L’Irak affiche désormais un profil bas. Il ne cesse de répéter à qui veut l’entendre qu’il coopérera pleinement avec les inspecteurs en désarmement de l’ONU afin de ne pas donner prétexte aux Etats-Unis pour une frappe. En même temps, Bagdad appelle les inspecteurs à respecter sa dignité et sa sécurité, conformément à la charte des Nations Unies et au droit international et à faire preuve d’indépendance, de professionnalisme et d’honnêteté.
Le compte à rebours a donc commencé pour clore le dossier irakien. La responsabilité des inspecteurs en désarmement est cruciale, car de leurs rapports dépendra la guerre ou la paix au Moyen-Orient et pas seulement en Irak. Le risque serait qu’ils soient infiltrés par des agents de la CIA à l’affût du moindre prétexte pour provoquer Bagdad et manipuler l’opinion internationale. Il incombe au régime de Saddam Hussein d’éviter les écueils, les provocations et les pièges que pourraient lui tendre les Américains passés maître en la matière.
La qualité du travail des inspecteurs en désarmement conditionnera l’avenir en nous rapprochant ou nous éloignant de la confrontation armée. Encore une fois, cette guerre voulue par plus d’un, n’est pas inévitable. Alors, comment évoluera la situation sur le terrain ? Quelle évaluation feront les inspecteurs des incidents, d’apparence graves ou pas, qui ne manqueront pas de surgir çà et là ? Et, comment réagiraient les Etats-Unis si Han Blix décidait que rien ne justifiait un retour devant le Conseil de Sécurité des Nations Unies.
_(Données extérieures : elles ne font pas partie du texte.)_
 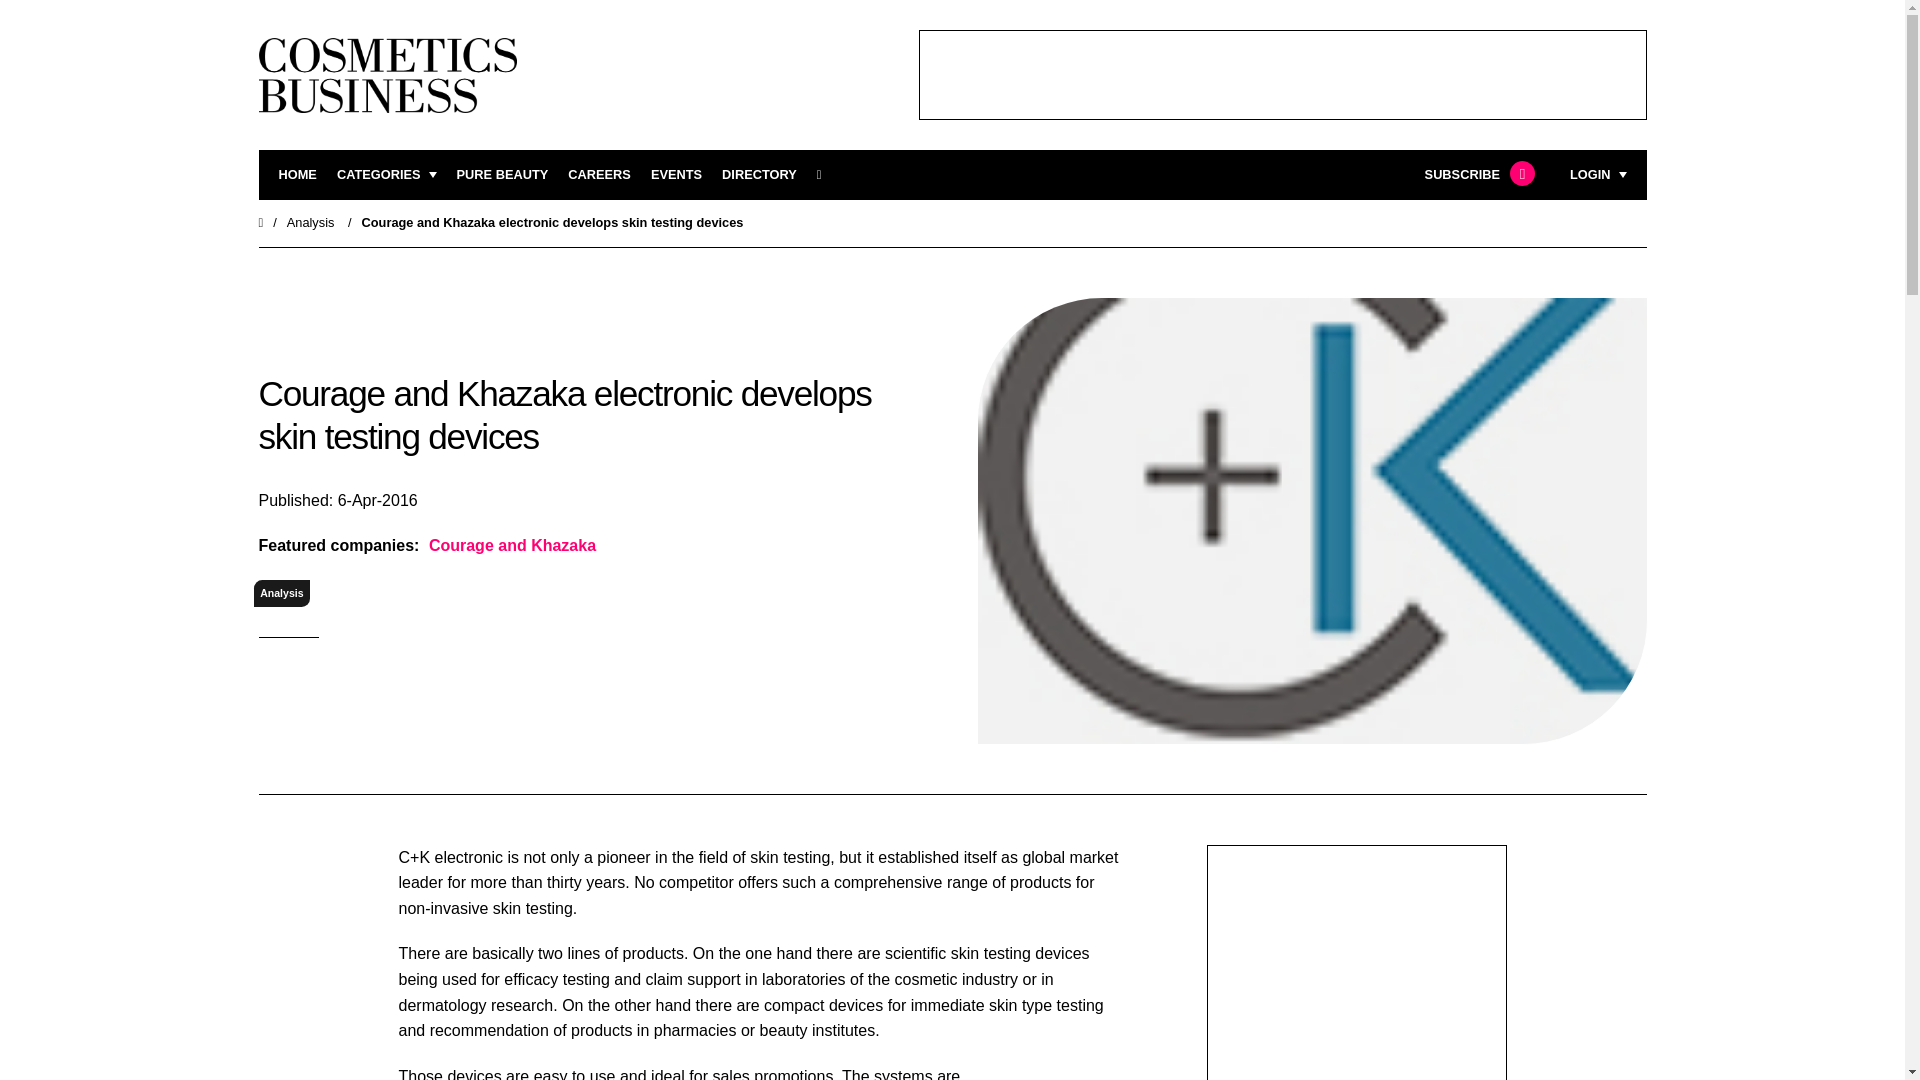 What do you see at coordinates (600, 175) in the screenshot?
I see `CAREERS` at bounding box center [600, 175].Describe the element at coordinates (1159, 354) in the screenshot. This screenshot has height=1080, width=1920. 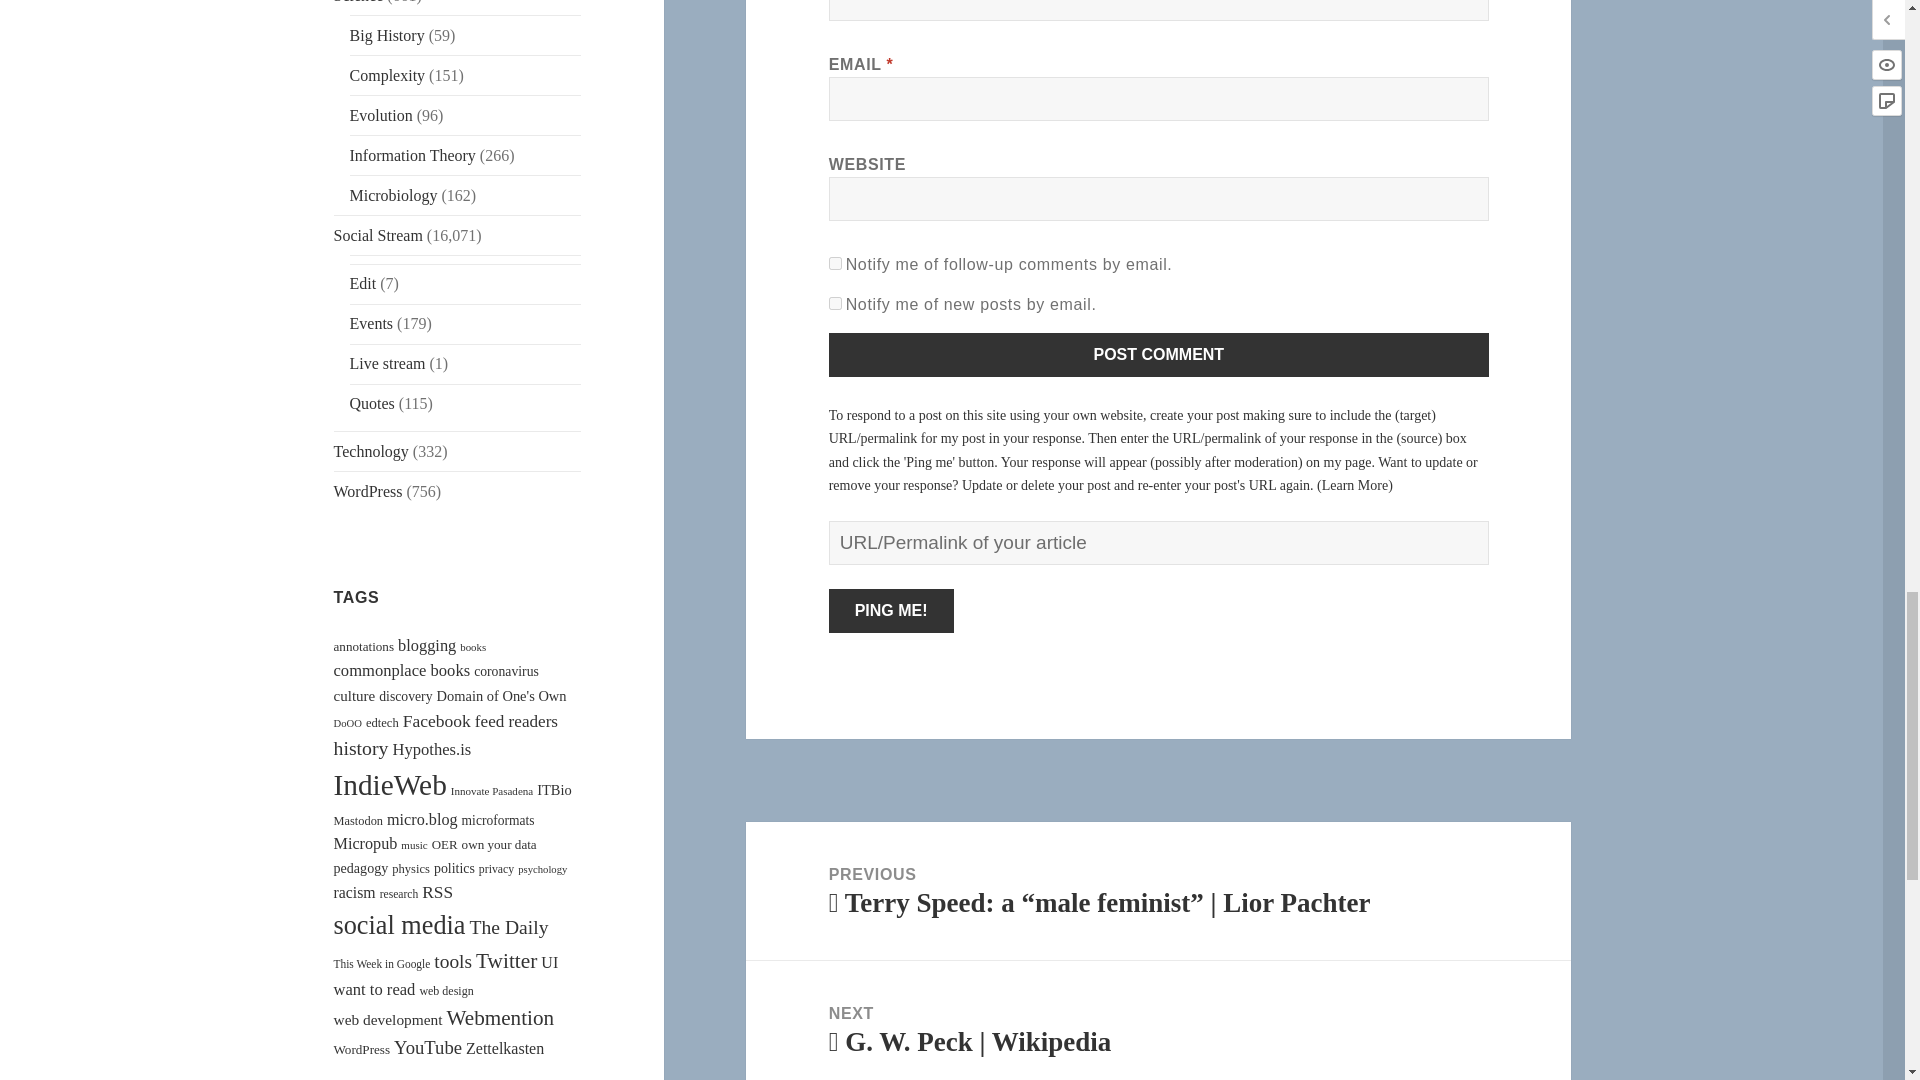
I see `Post Comment` at that location.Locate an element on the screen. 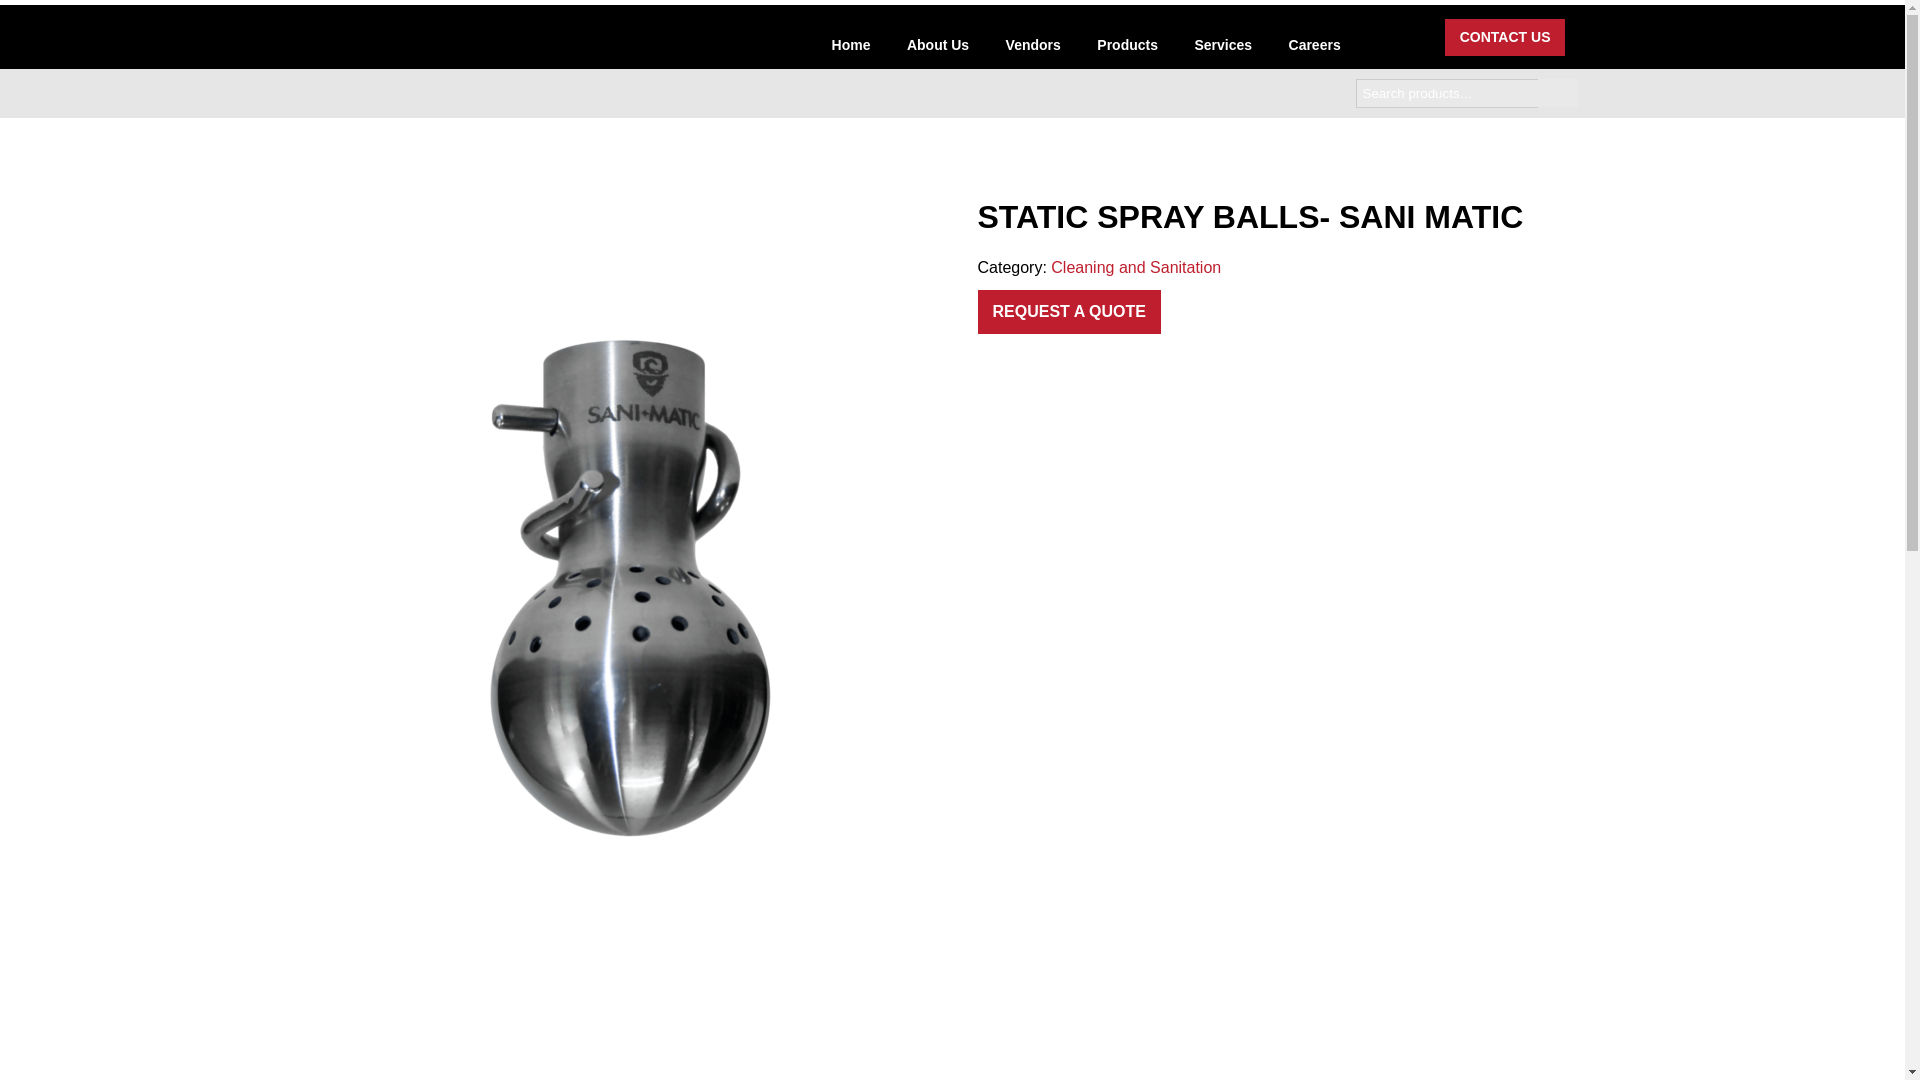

Les risques de dérapages sont réels, car le chemin du chef des inspecteurs en désarmement est parsemé d’embûches irakiennes et américaines : Déjà, en 1998 l’UNSCOM s’était condamné à disparaître quand il était devenu clair pour l’ONU qu’il était infiltré par tous les services de renseignement qui comptaient sur terre. Ces messieurs étaient plus intéressés par les déplacements de Saddam Hussein que par le désarmement de l’Irak.
Aujourd’hui, la défiance subsiste à l’égard d’inspecteurs issus d’une cinquantaine de pays. Elle trouve sa crédibilité dans les déclarations répétées de l’Administration Bush que ne cesse de proclamer que ce qu’elle cherche en premier lieu c’est l’élimination physique du Président irakien, comme solution radicale aux problèmes que pose son régime aux intérêts stratégiques américains. Hans Blix est incontestablement dans de mauvais draps. Il doit non seulement convaincre de l’impartialité et du professionnalisme de son travail. Il doit aussi faire face à l’adversité qui se dessine déjà à son égard.